By Tim Arango and Ana Facio-Krajcer
Reporting from Los Angeles
July 19, 2025, 9:31 p.m. ET
The authorities are investigating whether an explosion that killed three Los Angeles County sheriff’s deputies on Friday was caused by devices seized from a condo in Santa Monica the day before.
Residents of the complex on Thursday afternoon were notified by their homeowners association that “an unidentified potential explosive device has been found in the garage” and that everyone needed to evacuate, according to an email that a resident shared with The New York Times.
“I don’t think we are in immediate danger,” but a bomb squad was on its way to assess, the message continued.
As residents evacuated, the three deputies, all bomb squad members with the Los Angeles County Sheriff’s Department, rushed to Santa Monica on Thursday, found what appeared to be explosive devices and brought them back to their headquarters, the same site as the training facility, on the other side of the county, officials said. The next morning, they were killed in the explosion.

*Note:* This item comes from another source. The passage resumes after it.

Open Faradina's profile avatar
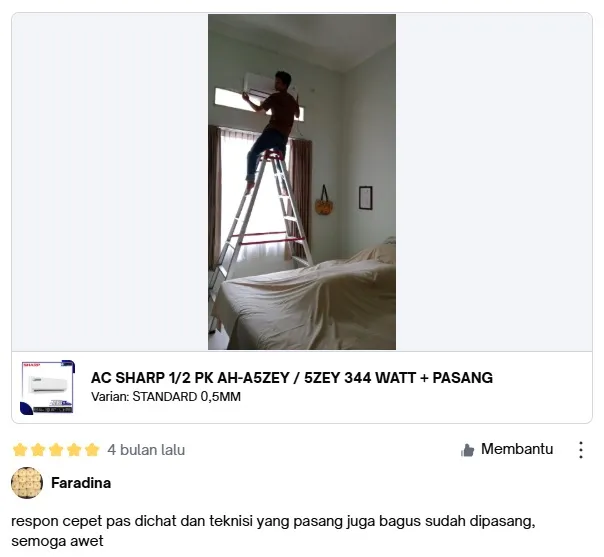The image size is (604, 557). point(27,483)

The circumstances around the blast are still unknown, and it was unclear on Saturday if the explosives from Santa Monica were the ones that killed the deputies. But homicide detectives are probing that possibility. A state official briefed on the incident, who spoke on condition of anonymity because he was not authorized to discuss the investigation, said preliminary information had suggested that the explosion did not stem from a training exercise but from handling explosives that had been seized the previous night.
The official also said that once investigators with the F.B.I. and the Bureau of Alcohol, Tobacco, Firearms and Explosives, who joined the sheriff’s department’s homicide investigators, complete their work, the Occupational Safety and Health Administration would conduct its own probe on workplace safety issues.